Берта, я прежде всего не могу представить одного — чтоб я прожил еще шестнадцать лет. Ну, возразила она, то же самое и я могу сказать, но, наверное, именно поэтому не стоит затевать все снова-здорово. Так что же, отпустить их на все четыре стороны и пусть сами выкручиваются? Так и не узнав, изменился этот человек или нет? — спросил Уиллард. А что, если он и впрямь переродился? Ну как же, как же, сказала Берта. Хорошо, Берта, может, у тебя мысль об этом только вызывает смех, но у меня нет. Ну конечно, нет, потому что эта Майрина мысль, — съязвила она. Я выслушиваю всех, — сказал он, — не стану этого отрицать, да и зачем? Хорошо, тогда, может быть, тебе следует выслушать и меня, — сказала Берта, — прежде чем мы опять заварим эту кашу. Берта, — сказал Уиллард, — я даю человеку место для жилья до первого января, только и всего. До первого января, — подхватила она, — но какого года? Двухтысячного?

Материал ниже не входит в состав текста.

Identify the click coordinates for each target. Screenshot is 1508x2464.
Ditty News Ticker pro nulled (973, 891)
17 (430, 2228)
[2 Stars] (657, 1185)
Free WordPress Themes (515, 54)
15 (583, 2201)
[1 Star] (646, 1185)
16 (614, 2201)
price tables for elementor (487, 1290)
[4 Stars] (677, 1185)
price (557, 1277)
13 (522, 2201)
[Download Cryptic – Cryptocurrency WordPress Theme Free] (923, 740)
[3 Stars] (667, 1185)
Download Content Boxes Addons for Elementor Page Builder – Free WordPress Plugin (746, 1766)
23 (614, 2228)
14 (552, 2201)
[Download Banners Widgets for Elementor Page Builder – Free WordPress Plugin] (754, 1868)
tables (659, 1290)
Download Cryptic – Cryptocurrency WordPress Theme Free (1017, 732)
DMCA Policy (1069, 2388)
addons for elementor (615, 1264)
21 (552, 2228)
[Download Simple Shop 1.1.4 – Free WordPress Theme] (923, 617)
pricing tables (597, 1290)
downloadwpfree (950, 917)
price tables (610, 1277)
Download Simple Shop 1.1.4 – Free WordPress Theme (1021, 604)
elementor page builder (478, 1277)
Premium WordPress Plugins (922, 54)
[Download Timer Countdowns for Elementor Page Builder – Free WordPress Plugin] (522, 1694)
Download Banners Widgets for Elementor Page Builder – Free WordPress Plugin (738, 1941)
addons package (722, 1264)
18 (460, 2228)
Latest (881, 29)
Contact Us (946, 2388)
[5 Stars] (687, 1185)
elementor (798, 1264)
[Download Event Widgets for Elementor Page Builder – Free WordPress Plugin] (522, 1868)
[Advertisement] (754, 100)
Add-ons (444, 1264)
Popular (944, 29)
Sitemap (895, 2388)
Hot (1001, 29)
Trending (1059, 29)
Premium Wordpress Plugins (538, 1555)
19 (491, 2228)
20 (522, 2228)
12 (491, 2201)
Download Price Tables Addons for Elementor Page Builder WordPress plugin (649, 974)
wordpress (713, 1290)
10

Один на кладбище, под голыми ветвями, вздымавшимися к небу; мгла, окутавшая город как только посыпались первые снежинки, окутала и небо; Уиллард вспоминал дни депрессии, вспоминал и ночи, когда он просыпался в кромешной тьме и не знал, дрожать или радоваться, что в каждой кровати его дома спит существо, которое всецело зависит от него. Прошло всего полгода, как он вернулся из Бекстауна, вызволив Джинни из общества слабоумных, и он раскрыл двери своего дома Майре, Уайти и их трехлетней дочке Люси. Он как сейчас помнит эту крошечную, живую, золотоволосую Люси — такую резвую, смышленую и прелестную. Он помнит, как она училась смотреть за собой и как старалась передать эти первые знания своей тете Джинни. Но Джинни, бедняжка, и умываться-то толком не могла, чего уж и говорить о церемонии чаепития или о таинственном искусстве скатывать пару маленьких белых носков в шарик.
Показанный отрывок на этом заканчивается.